» Problem to work on:
Go through the entries, filter for the word "height", and copy every line that has it.

Start of Block

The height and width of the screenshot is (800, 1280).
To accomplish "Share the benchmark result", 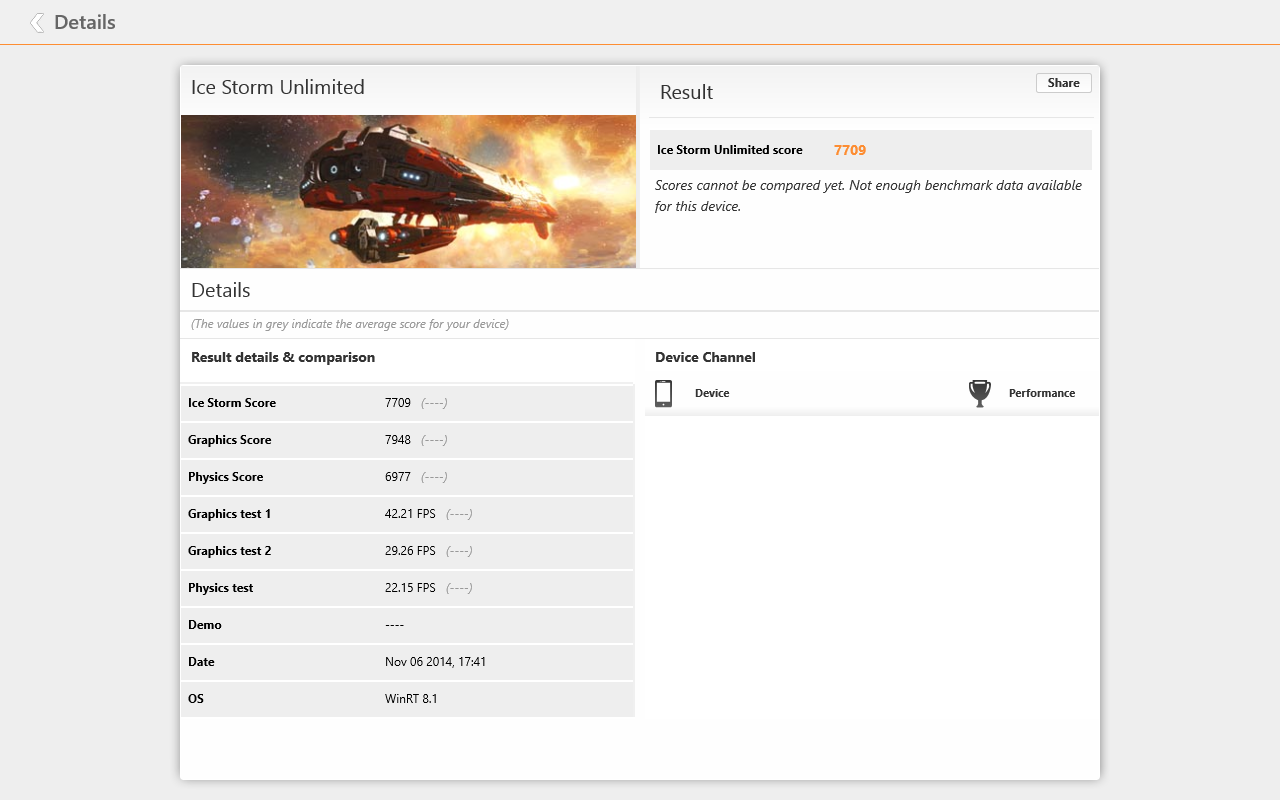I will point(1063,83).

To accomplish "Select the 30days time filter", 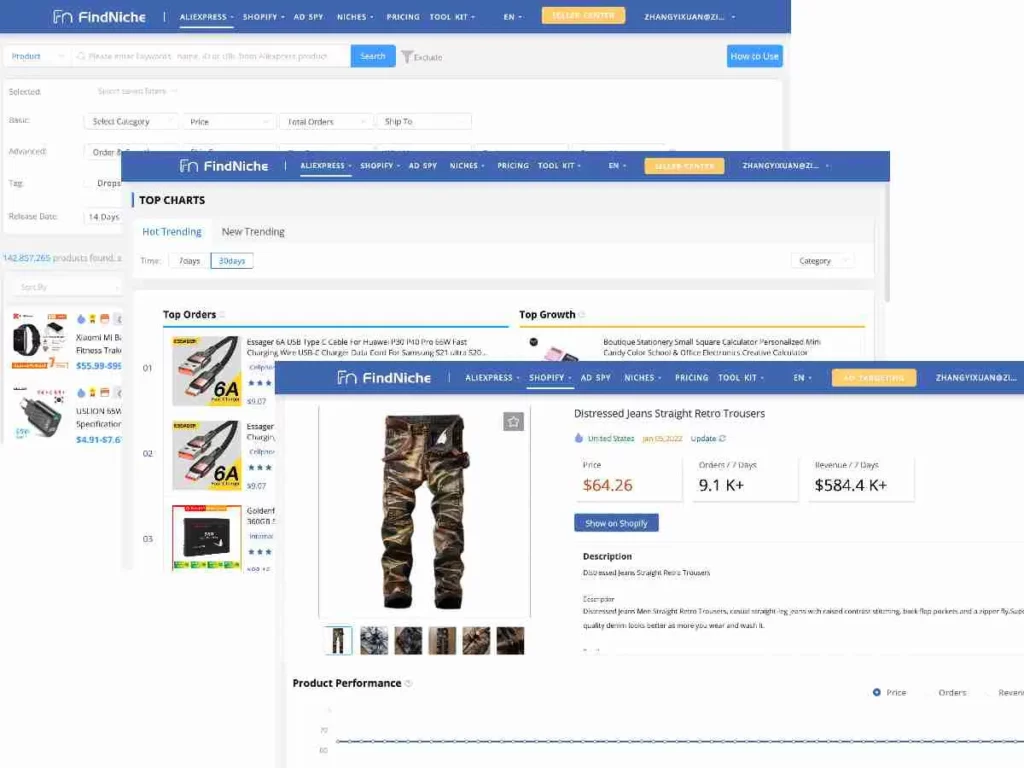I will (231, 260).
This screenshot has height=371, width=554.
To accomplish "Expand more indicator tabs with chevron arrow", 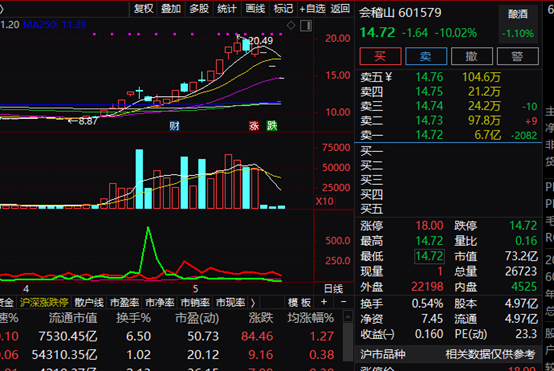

End of Block

» Result of the task:
The height and width of the screenshot is (800, 1280).
This screenshot has height=371, width=554.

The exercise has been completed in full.